Un "service d'intérêt général"
Depuis la création de Cap Services en 1995, le modèle a joliment essaimé. Coopérer pour entreprendre rassemble aujourd'hui 68 CAE, qui bénéficient à près de 5.000 entrepreneurs-salariés, dégageant eux-mêmes plus de 45 millions d'euros de chiffre d'affaires par an. L'autre réseau national, Copéa, regroupe pour sa part 18 CAE, avec environ 1.000 entrepreneurs-salariés, pour 27 millions d'euros de chiffre d'affaires. D'autres coopératives comparables ont aussi vu le jour en Belgique ou en Suède.
La plupart des CAE bénéficient aujourd'hui d'un soutien actif des collectivités locales. Coopérer pour entreprendre exige d'ailleurs de ses membres de bénéficier d'un financement territorial. "Nous nous positionnons comme des acteurs du développement économique local recourant à des fonds publics, et privés", justifie François Noguet, coordinateur du réseau. "Nous avons en effet vocation à remplir un service d'intérêt général : l'accompagnement des demandeurs d'emploi." Copéa, à l'inverse, n'impose pas à ses membres d'obtenir des financements des collectivités, "mais une CAE ne doit pas être déconnectée des acteurs de son territoire, sinon, cela ne marche pas !", prévient son président, Jean-Jacques Magnan.
Bouillonnement
A vrai dire, certains élus rechignent encore à soutenir des coopératives… "Cela les renvoie parfois à des logiques d'autogestion qui leur font peur", sourit Jean-Jacques Magnan. Mais François Noguet constate que "généralement ils comprennent très bien l'intérêt des CAE. Après plusieurs années de soutien à des entreprises individuelles, les élus peuvent observer que leur taux de pérennité est fragile". Avec les CAE, au contraire, "ils peuvent constater une vraie plus-value, en termes d'emplois créés, mais aussi de dynamique sur leurs territoires". Coopérer pour entreprendre estime en outre que pour 1 euro de subvention publique reçue, la CAE reverse 3 euros, sous forme de contributions fiscales et sociales.
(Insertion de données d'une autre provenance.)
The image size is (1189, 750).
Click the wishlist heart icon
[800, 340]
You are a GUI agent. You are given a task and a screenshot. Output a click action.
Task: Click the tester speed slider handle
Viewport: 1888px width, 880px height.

Trois CAE, au moins, comptent même des collectivités dans les rangs de leurs sociétaires. Alors que la plupart ont choisi le statut de "société coopérative de production" (Scop), une poignée sont en effet "d'intérêt collectif" (Scic), et peuvent à ce titre avoir des collectivités pour membres. Tel est le cas d'Escale création, à Saint-Fons (Rhône). L'implication de la commune aux côtés des entrepreneurs-salariés et des permanents de la CAE entraîne un certain "bouillonnement, qui permet aussi d'avancer, grâce à des angles de vue différents", témoigne le gérant Mickaël Chauvin.